> [YOUR INSTRUCTIONS] In the following material, identify every line holding the string "agent" and return it.

> [INFORMATION SUPPLIED]
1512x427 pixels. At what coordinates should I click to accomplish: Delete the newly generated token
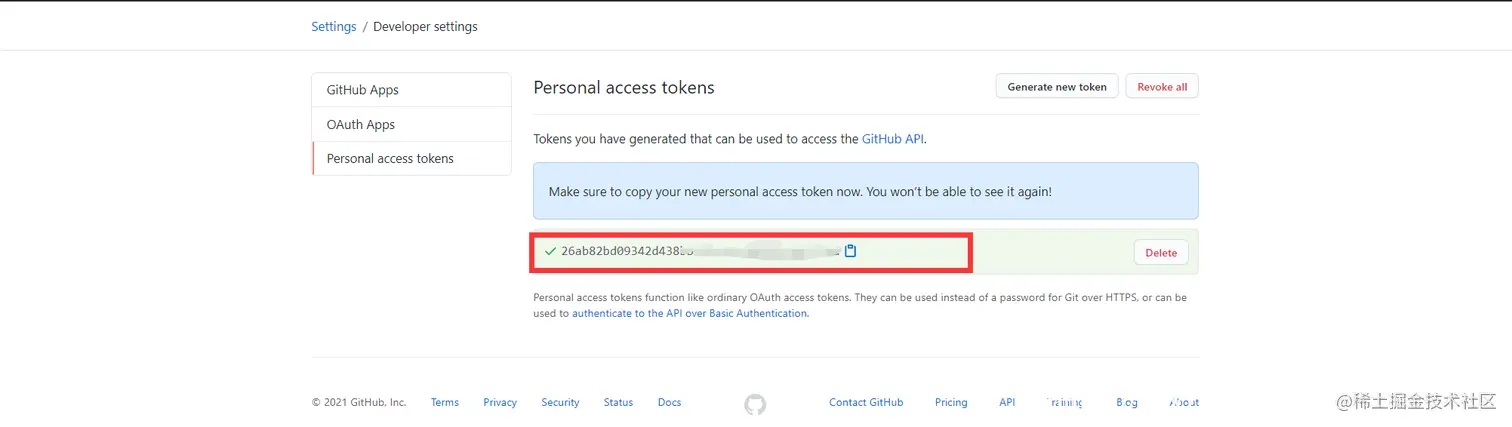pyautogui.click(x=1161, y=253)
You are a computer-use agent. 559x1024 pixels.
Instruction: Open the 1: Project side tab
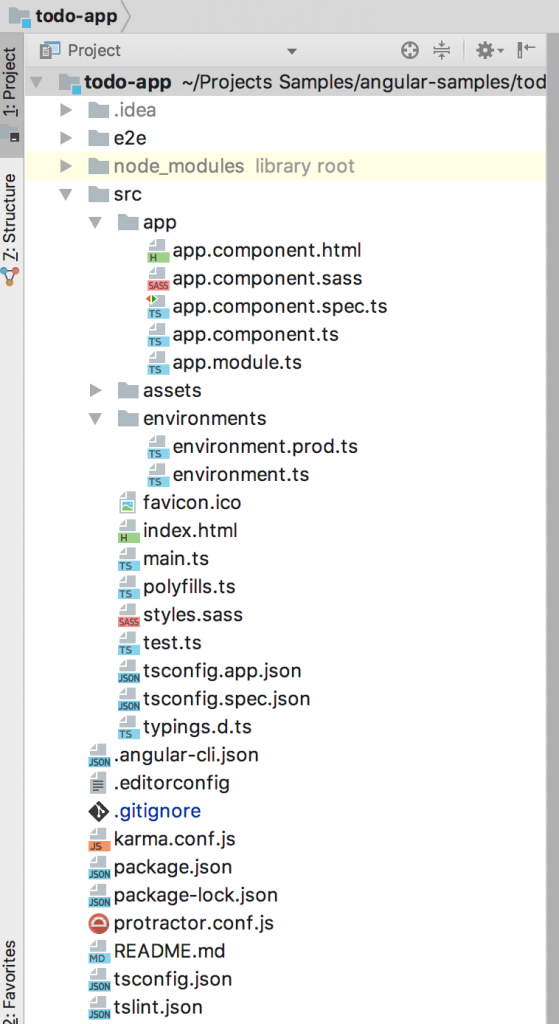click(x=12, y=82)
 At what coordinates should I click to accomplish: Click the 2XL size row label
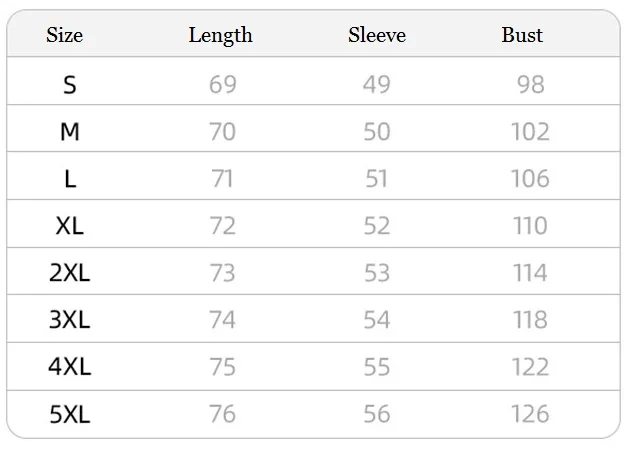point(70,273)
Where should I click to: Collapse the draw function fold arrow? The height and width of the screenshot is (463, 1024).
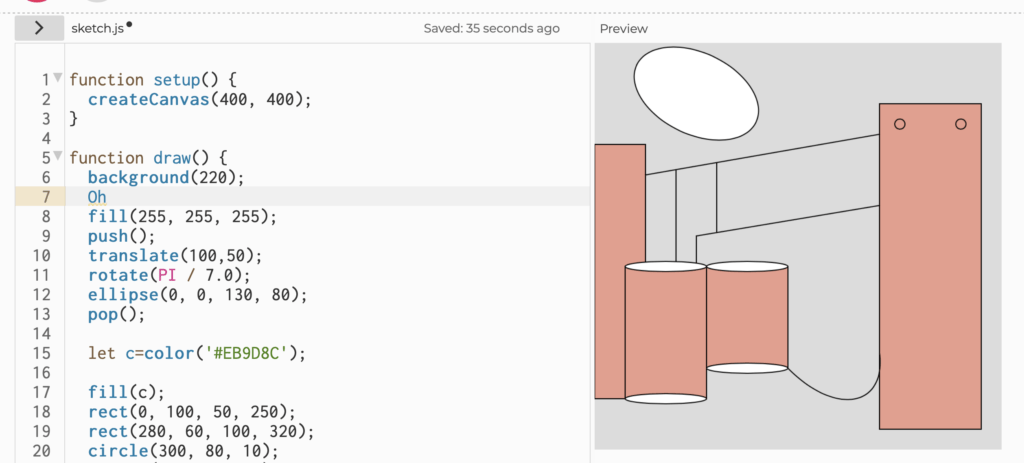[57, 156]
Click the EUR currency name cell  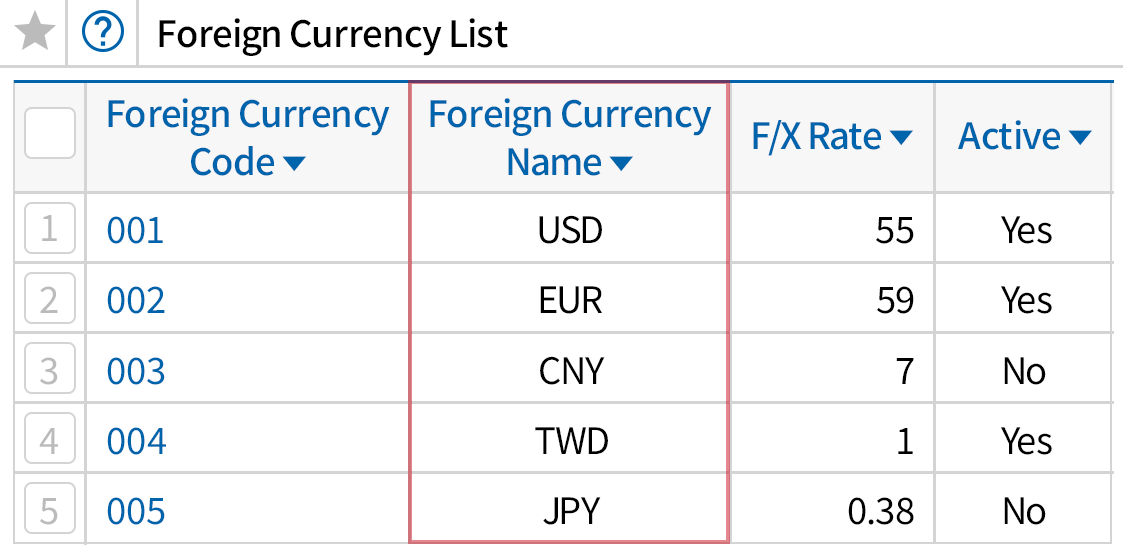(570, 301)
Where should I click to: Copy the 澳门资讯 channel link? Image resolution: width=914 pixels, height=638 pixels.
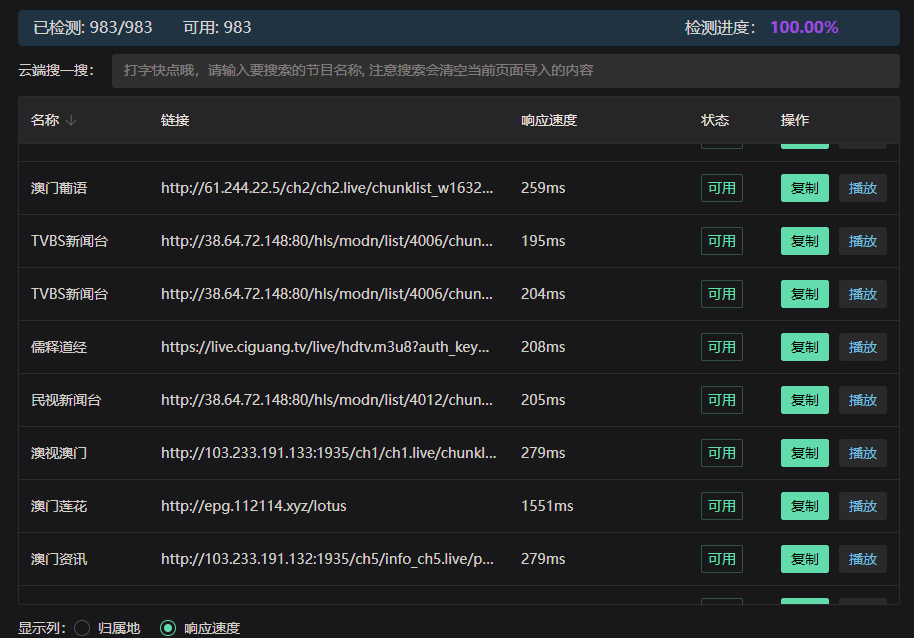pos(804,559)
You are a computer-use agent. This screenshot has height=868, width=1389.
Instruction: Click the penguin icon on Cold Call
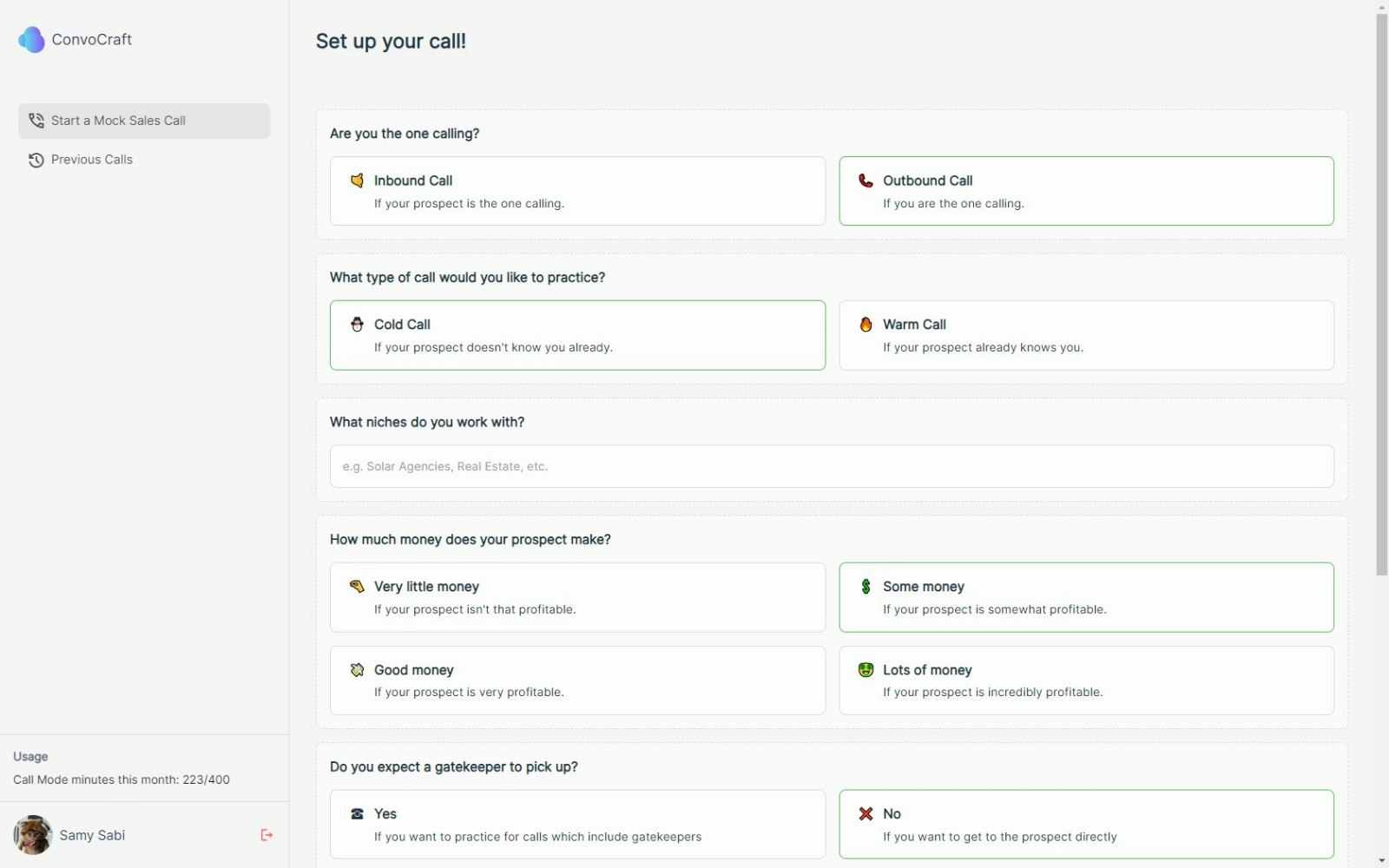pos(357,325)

...

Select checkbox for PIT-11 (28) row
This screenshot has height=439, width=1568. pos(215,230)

> [WRITTEN ANSWER]
You are a computer-use agent. 559x1024 pixels.
You are a computer-use agent. This screenshot has height=868, width=1389.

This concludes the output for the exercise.